In [1]:
#Importing the necessary libraries
##io module allows us to manage the file-related input and output operations, while the random module enables access
## to functions that support many python operations, strings helps to process standard python strings.
##The numpy library helps us in working with arrays.
##The scikit-learn TfidfVectorizer helps convert a collection of raw documents to a matrix of TF-IDF(Term Frequency Inverse Document Frequency) features
##it computes the word counts, IDF values, and Tf-idf scores all using the same dataset.
##The scikit-learn cosine similarity helps to measure similarity between documents 

import io
import random
import string # to process standard python strings
import numpy as np
from sklearn.feature_extraction.text import TfidfVectorizer
from sklearn.metrics.pairwise import cosine_similarity
import warnings
warnings.filterwarnings('ignore')

In [2]:
##The NLTK helps to work with human language data
##Wordnet is an large, freely and publicly available lexical database for the English language aiming,
##This is to establish structured semantic relationships between words.

import nltk
from nltk.stem import WordNetLemmatizer
nltk.download('popular', quiet=True)

True

In [3]:
#This is the text file containing the collection of words relating to the ideas behind machine learning models 
##And some key algorithms used for each
##The raw represents unmodified data
###The raw lower converts to lower case

ML_model=open('C:/Users/USER/Documents/List.txt','r',errors = 'ignore')
raw=ML_model.read()
raw = raw.lower()

In [4]:
#Data Cleaning and Pre-processing

##Tokenization is used to describe the process of converting the normal text strings into a list of tokens
##Lemmatization is the process of obtaining the actual words
##The sent token helps convert to list of sentences
### The word token helps convert to list of words

sent_tokens = nltk.sent_tokenize(raw) 
word_tokens = nltk.word_tokenize(raw)

In [5]:
#We then define a function(LemTokens) which will input the tokens and return normalized tokens.

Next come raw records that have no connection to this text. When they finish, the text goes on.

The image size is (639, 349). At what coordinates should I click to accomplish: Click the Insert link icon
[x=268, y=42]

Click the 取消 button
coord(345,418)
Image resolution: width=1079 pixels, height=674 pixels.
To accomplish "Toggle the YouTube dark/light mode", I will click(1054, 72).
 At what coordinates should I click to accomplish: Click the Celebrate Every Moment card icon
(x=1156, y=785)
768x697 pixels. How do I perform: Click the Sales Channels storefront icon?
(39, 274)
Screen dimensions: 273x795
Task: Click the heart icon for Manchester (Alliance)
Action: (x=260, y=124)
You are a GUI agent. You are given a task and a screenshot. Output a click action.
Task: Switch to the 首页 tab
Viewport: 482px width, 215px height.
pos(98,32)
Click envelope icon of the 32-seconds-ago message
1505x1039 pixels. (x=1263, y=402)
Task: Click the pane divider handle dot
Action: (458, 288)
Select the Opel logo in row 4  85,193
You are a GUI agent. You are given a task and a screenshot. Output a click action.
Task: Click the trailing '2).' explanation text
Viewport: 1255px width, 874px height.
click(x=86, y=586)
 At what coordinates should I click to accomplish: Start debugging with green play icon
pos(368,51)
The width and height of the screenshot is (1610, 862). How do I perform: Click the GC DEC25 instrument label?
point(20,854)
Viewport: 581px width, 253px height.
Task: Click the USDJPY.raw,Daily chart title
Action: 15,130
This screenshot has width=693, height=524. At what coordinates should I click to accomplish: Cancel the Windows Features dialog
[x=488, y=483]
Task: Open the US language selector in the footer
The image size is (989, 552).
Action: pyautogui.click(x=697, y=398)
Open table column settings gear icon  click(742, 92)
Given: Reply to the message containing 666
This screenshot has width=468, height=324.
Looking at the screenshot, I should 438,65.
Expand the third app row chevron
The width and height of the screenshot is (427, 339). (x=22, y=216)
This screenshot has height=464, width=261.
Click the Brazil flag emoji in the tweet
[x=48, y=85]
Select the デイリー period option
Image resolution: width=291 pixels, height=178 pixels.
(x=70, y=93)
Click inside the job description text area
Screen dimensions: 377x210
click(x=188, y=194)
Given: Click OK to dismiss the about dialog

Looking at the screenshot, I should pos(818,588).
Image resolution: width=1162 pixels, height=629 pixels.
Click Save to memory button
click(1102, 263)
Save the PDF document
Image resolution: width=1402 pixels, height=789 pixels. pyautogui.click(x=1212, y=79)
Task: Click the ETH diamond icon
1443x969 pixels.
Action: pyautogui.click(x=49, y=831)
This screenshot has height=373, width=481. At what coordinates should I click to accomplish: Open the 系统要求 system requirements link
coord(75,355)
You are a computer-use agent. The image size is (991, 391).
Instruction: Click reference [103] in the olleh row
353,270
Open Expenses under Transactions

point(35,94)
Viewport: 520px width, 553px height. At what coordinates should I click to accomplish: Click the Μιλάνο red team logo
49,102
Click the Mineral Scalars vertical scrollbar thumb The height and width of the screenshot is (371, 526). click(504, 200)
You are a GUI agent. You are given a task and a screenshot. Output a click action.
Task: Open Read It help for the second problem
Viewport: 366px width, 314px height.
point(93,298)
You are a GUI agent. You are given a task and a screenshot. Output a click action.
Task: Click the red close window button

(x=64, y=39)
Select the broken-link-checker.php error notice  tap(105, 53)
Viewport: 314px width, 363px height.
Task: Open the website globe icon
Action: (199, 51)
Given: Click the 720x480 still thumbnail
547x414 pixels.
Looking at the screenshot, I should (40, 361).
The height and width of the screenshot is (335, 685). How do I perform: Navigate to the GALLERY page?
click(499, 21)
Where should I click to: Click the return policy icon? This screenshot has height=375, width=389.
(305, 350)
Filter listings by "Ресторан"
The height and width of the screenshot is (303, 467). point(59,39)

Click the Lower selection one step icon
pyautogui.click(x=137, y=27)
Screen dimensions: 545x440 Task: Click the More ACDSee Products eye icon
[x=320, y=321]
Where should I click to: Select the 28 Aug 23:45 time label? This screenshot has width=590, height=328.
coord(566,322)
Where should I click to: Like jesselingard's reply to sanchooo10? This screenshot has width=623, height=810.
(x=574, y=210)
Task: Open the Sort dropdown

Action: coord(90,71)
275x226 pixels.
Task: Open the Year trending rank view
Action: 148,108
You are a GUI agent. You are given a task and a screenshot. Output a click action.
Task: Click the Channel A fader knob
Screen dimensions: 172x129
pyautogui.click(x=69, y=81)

lemmer = nltk.stem.WordNetLemmatizer()

def LemTokens(tokens):
    return [lemmer.lemmatize(token) for token in tokens]
remove_punct_dict = dict((ord(punct), None) for punct in string.punctuation)

def LemNormalize(text):
    return LemTokens(nltk.word_tokenize(text.lower().translate(remove_punct_dict)))

In [6]:
##The Keywords are then matched, defining a function which aids greetings  

Inputs = ("hello", "hi", "greetings", "How far", "what's up","hey",)
Responses = ["hi", "hey", "*wave*", "I am great! How can I help you", "hello", "I am glad! You are talking to me"]
def greeting(sentence):
 
    for word in sentence.split():
        if word.lower() in Inputs:
            return random.choice(Responses)

In [7]:
#Define a function that searches for words from the ML_model groups

def response(user_response):
    Alexia_response=''
    sent_tokens.append(user_response)
    TfidfVec = TfidfVectorizer(tokenizer=LemNormalize, stop_words='english')
    tfidf = TfidfVec.fit_transform(sent_tokens)
    vals = cosine_similarity(tfidf[-1], tfidf)
    idx=vals.argsort()[0][-2]
    flat = vals.flatten()
    flat.sort()
    req_tfidf = flat[-2]
    if(req_tfidf==0):
        Alexia_response=Alexia_response+"I am sorry! I don't understand what you mean"
        return Alexia_response
    else:
        Alexia_response = Alexia_response+sent_tokens[idx]
        return Alexia_response

In [8]:
#Alexia's interaction based on user inputs

flag=True
print("Alexia: My name is Alexia. I will answer your queries about Machine learning models. If you want to exit, type Bye!")
while(flag==True):
    user_response = input()
    user_response=user_response.lower()
    if(user_response!='bye'):
        if(user_response=='thanks' or user_response=='thank you' ):
            flag=False
            print("Alexia: You are welcome..")
        else:
            if(greeting(user_response)!=None):
                print("Alexia: "+greeting(user_response))
            else:
                print("Alexia: ",end="")
                print(response(user_response))
                sent_tokens.remove(user_response)
    else:
        flag=False
        print("Alexia: Bye! take care of yourself..")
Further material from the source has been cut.